--- PASSAGE ---

Search This Blog

Thursday, June 28, 2018

Snap by Belinda Bauer


This is my first book by Belinda Bauer, but I will be looking for more.  Snap had me engrossed from first to last.

When their car breaks down, Jack and his two younger sisters are told to wait while their mother walks to phone for help; it is 1998 and not everyone had cell phones.  Ten minutes turns into hours in the hot car, and finally the children decide to get out and find their mother.  What they find is the dangling receiver of the emergency phone.  Eleven-year-old Jack immediately senses that something has gone terribly wrong.  

A few days later, the body of their pregnant mother is discovered; the family disintegration is rapid.  The father that Jack depended on is unable to cope, and Jack is angry.  Angry at the mother who "left" them and at the father who spends his time crying and who eventually abandons his children to fend for themselves.

Forced into being responsible for his younger sisters, Jack does everything he can think of to prevent authorities from realizing that the three children are now on their own.  The idea of being taken in by social services is unbearable, and Jack finds a kind of security from the most unlikely of sources.  His weird savior is Louis, who introduces Jack to thievery.  Learning to break into homes (Louis knows when the families will be absent), Jack becomes a skilled burglar and Louis acts as the fence.

While still a bit of a hand-to-mouth existence,  Jack is able to keep the family together and fed, and The Goldilocks Burglar frustrates police.  

When Jack is fourteen, he burgles a home that isn't empty and finds a knife that he is certain is the one that killed his mother.  This is the inciting moment that changes the course of the story.

--- RECORDED INFORMATION ---

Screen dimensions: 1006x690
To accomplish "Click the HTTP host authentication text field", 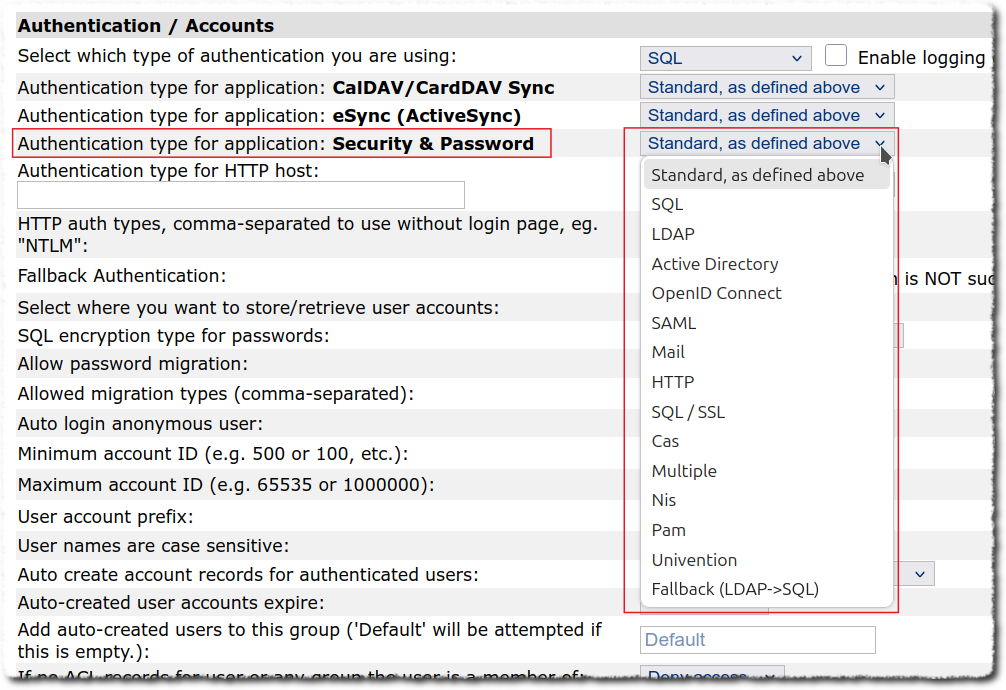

---

WHAT YOU WILL DO —
Condense the paragraph of the review that begins "Forced into being responsible" into a short bulleted list that keeps its main facts. Answer from the review alone, without drawing on the data.

FINISHED EXERCISE —
- Now responsible for his younger sisters, Jack does everything he can to keep the authorities from realizing the three children are on their own.
- He finds the idea of being taken in by social services unbearable.
- He finds a kind of security in an unlikely source: Louis, who introduces him to thievery.
- Louis knows when families will be absent. Jack becomes a skilled burglar, and Louis acts as the fence.